ИЗВЛЕЧЁННЫЙ ТЕКСТ:
• • • • • • •
Опираясь на предложенную М.В. Бороденко идею контрзнака, мы берем на себя смелость предположить, что именно контр-знак типологически сходен с архаической языковой формой, когда слово, выражая два противоположных смысла одновременно, является как бы антонимом самому себе, как славянское слово «лютость».
Если двойное послание – это передача разных смыслов разными коммуникативными средствами, если метафора – это единый смысл, переданный разными способами, то контр-знак (по М.В. Бороденко) – это разные (порой взаимоисключающие) смыслы, переданные одним средством. Все эти три феномена являются различными формами выражения двусмысленности, то есть чисто человеческого видения мира. И во всех трех случаях ведущую формообразующую и смыслообразующую роль играет смех. Можно предположить, что все способы существования двусмысленности на заре формирования человеческого сознания в какой-то мере отражают структурно-функциональные особенности человеческого мозга с его функционально асимметричными полушариями и медитативными структурами, обеспечивающими их взаимодействие.
Животные не бессмысленны, их разум буквален и однозначно «серьезен». Разум человека всегда двусмыслен и поэтому порождает смех. Или наоборот? Возможно и так.
Глава V БОГ ТРОИЦУ ЛЮБИТ
Человек – единственное животное, обладающее способностью смеяться. Не есть ли он также единственное создание, заслуживающее, чтобы над ним смеялись?
Ф. Гревилль
Единый Бог сидел втроем.
Д. Хармс
Я возвестил тебе знание, составляющее тайну тайн, обдумай его до конца и поступай, как хочешь.
• • • • • • •
ИСХОДНЫЕ ДАННЫЕ:
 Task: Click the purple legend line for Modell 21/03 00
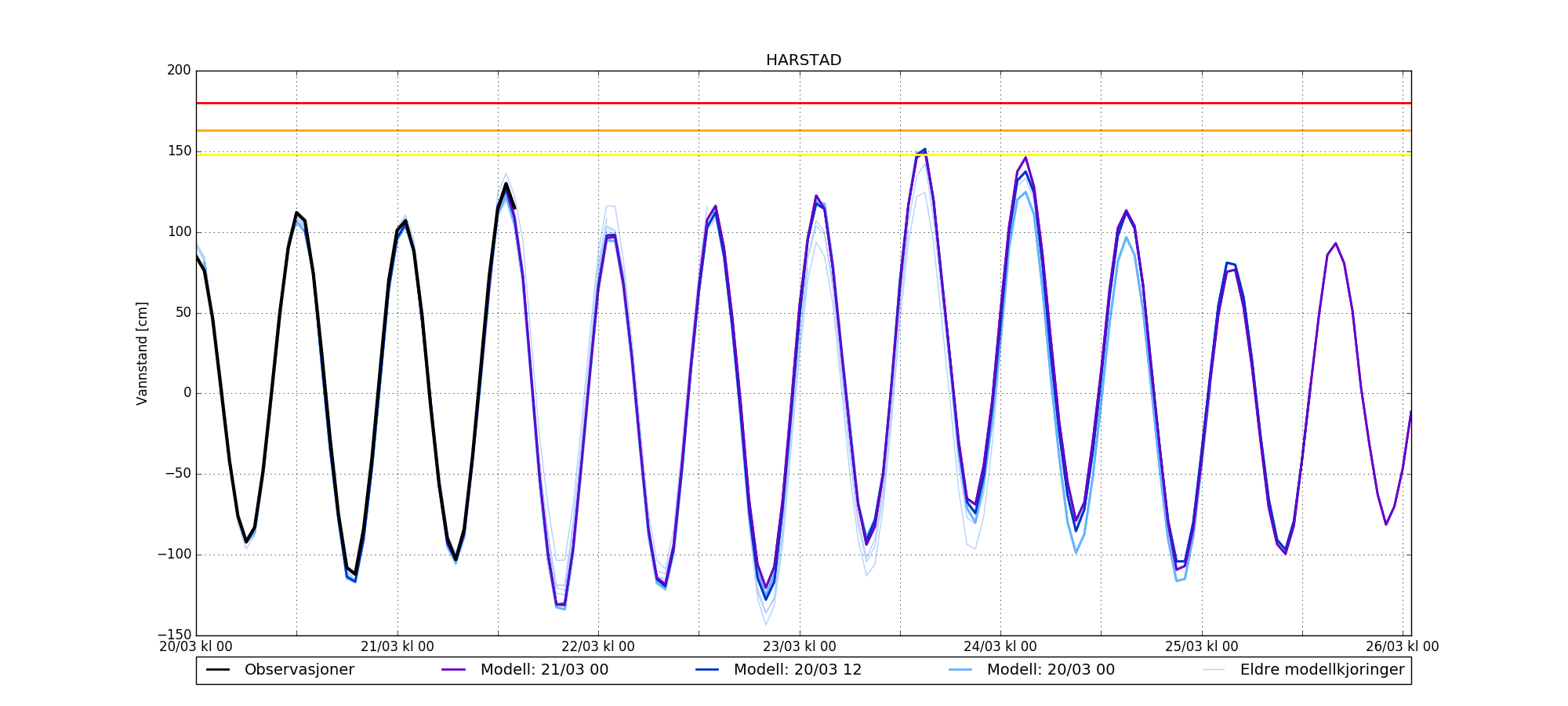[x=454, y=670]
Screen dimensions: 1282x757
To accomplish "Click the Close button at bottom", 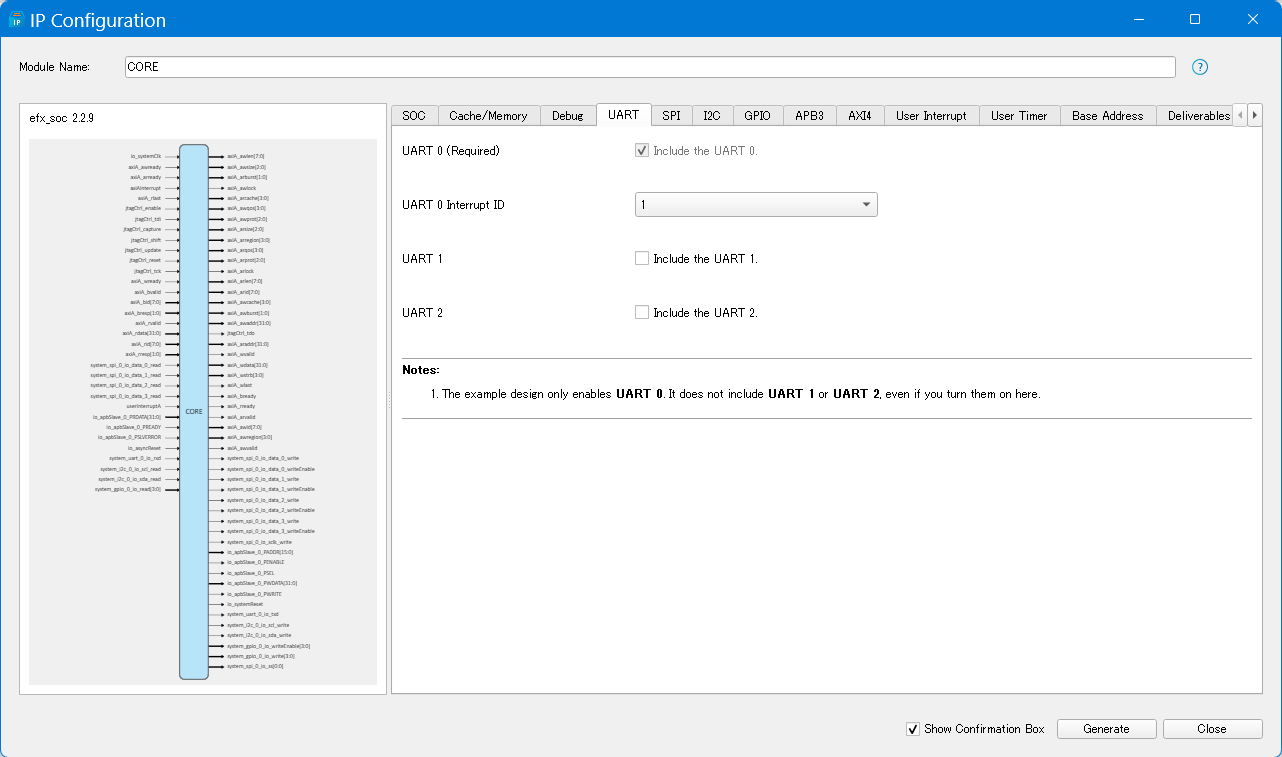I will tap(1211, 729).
• • • • • • •
ЗАДАНИЕ:
Напишите, что идёт дальше в тексте о смехе и двусмысленности человеческого ума, начиная сразу после его последней фразы.

ОТВЕТ:
Махабхарата, VI: 40,63
Итак, произошло… Архантроп превратился в человека, двусмысленный «подарок» природы, порожденное мутацией членораздельное звукоизвержение стало мифосом, а затем логосом, а жестовая животная коммуникативная система, пережив глубочайшие качественные изменения в процессе «озвучки» и кардинальной перекодировки, легла в основу возникающего ритуала. Между протословом, а затем словом и проторитуалом, а затем и ритуалом встал смех, родившийся из судорожной аффективной реакции наших предков на неразрешимые для них тупиковые ситуации, порожденные сложным взаимодействием двух кардинально различных коммуникативных систем. Когнитивные конфликты, возникавшие вследствие взаимодействия двух коммуникативных систем, то есть конфликты уже по природе своей двусмысленные, стали причиной стремительной функциональной дифференциации мозга, который постепенно приспосабливался к двусмысленным задачам и вырабатывал различные приемы их решения. Однако самым первым способом преодоления тупиков двусмысленности был смех, который не просто снимал опасное напряжение когнитивных конфликтов, но и разделял, соединял и определял отношения между их сторонами. Именно эта медитативная роль смеха, инстинктивно-аффективного по своей природе и регуляторно-когнитивного по своей функции, спасла сознание архантропов, инстинктивные механизмы регуляции и саморегуляции поведения которых оказались бессильными и малоприменимыми в новом коммуникативном пространстве. Только что родившийся смех, как юный богатырь эпоса, спас архантропов от вымирания в условиях хаоса сознания, порожденного многократно усложнившимся коммуникативным пространством и необходимостью построения адекватного поведения в условиях кардинальной перестройки принципов работы мозга.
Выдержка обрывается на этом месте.